È una situazione di cui non è il caso di stupirsi.  Ci siamo cascati tutti, a partire da me che vi parlo.  Si tratta di un trend normale nelle società del nostro tipo, specie in un momento storico in cui la crisi dell’idea di gratuito sembra irreversibile e la mercificazione totale di tutti i beni è la norma.  Non per niente esistono strutture internazionali e multinazionali che pretendono di imporre un prezzo (e riscuoterlo) anche all’acqua disponibile in natura, quella dei fiumi e delle sorgenti, una ricchezza pubblica che in troppi sono ansiosi, oggi, di privatizzare.  E se c’è chi, specie nel Terzo Mondo, cerca di opporsi a quei tentativi e chiede solidarietà sulla sua lotta, è evidente che la disparità delle forze in campo, nella generale indifferenza, non è incoraggiante.

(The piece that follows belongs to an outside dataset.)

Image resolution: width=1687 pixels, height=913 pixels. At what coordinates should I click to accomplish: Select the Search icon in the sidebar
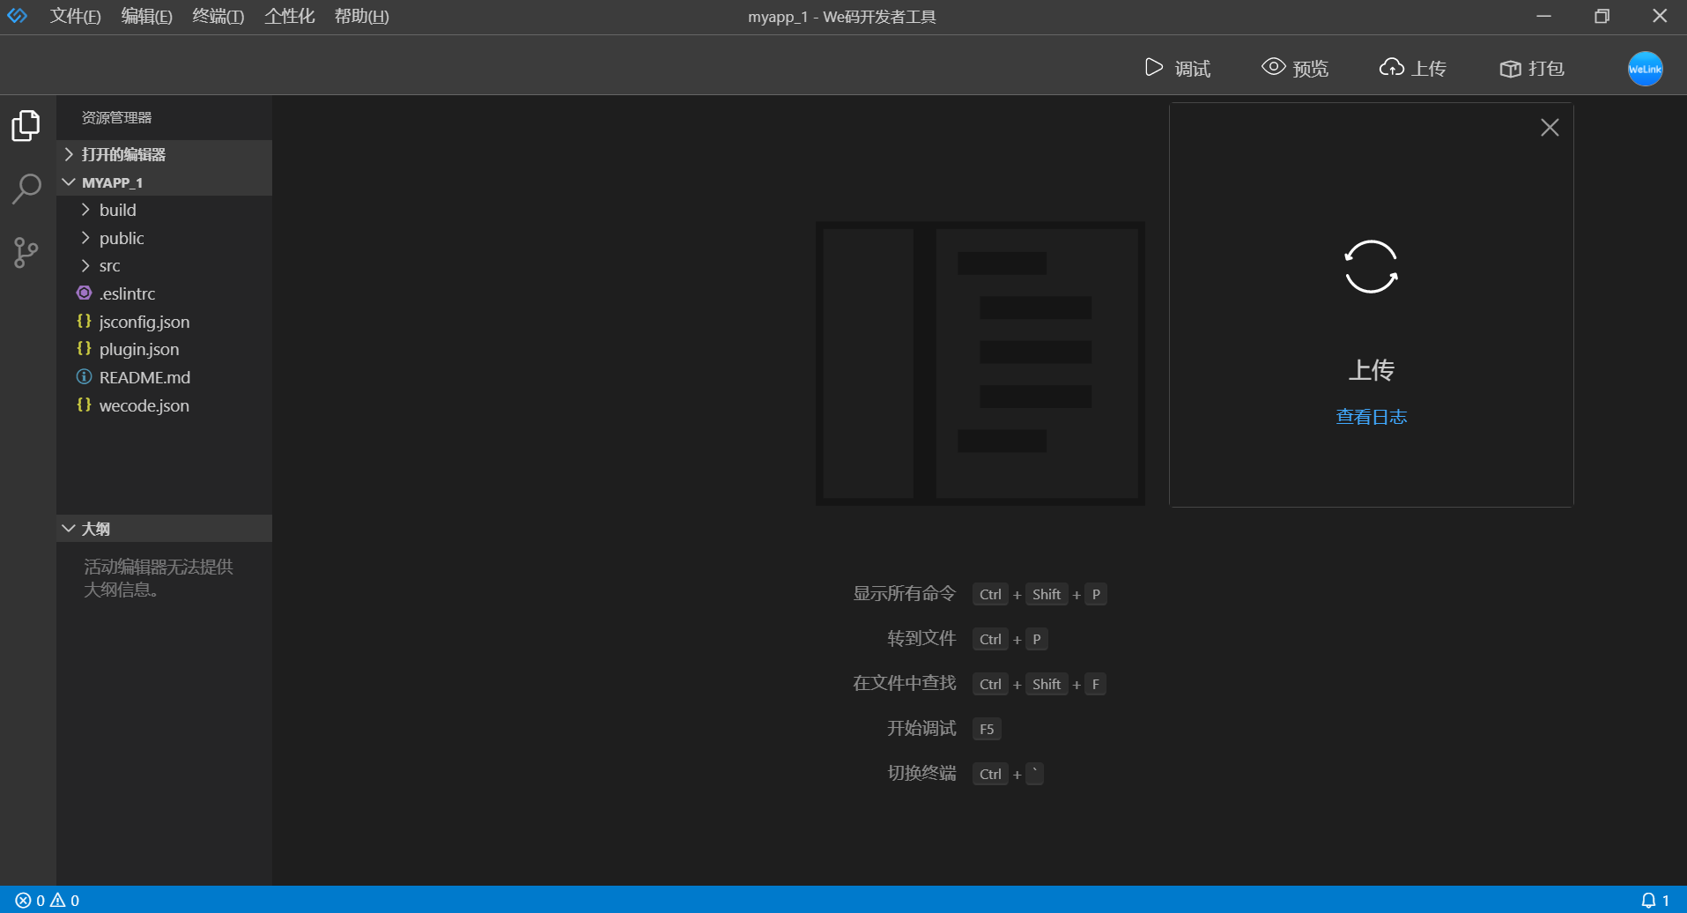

Forse, tutto sommato, aveva ragione Fred Buscaglione.  Tra le molte cose che ci fanno male, oggi, c’è anche l’acqua minerale, in rappresentanza – se non altro – di tutti gli articoli superflui e inutili che la tirannia del mercato ci impone, e gli ignoti iniettatori di sostanze nocive che hanno suscitato, in questi giorni, tanto allarme non hanno fatto che rendere evidente un problema cui, finora, davamo tutti ben poco peso.  Poi, naturalmente, ciascuno può bere quello che preferisce, capovolgendo la bottiglia per vedere se ne fuoriescono gocce sospette o scuotendola a lungo per verificare che la limpidezza del contenuto resti pervicacemente tale.    Non voglio consigliarvi, vi assicuro, di passare in massa al whisky scozzese o ad altre bevande più o meno nocive.  Credo anch’io che ottima cosa  sia l’acqua, come ricordava il vecchio Pindaro nel fulminante attacco della prima ode olimpica.  Ma lui, certo, non la doveva pagare.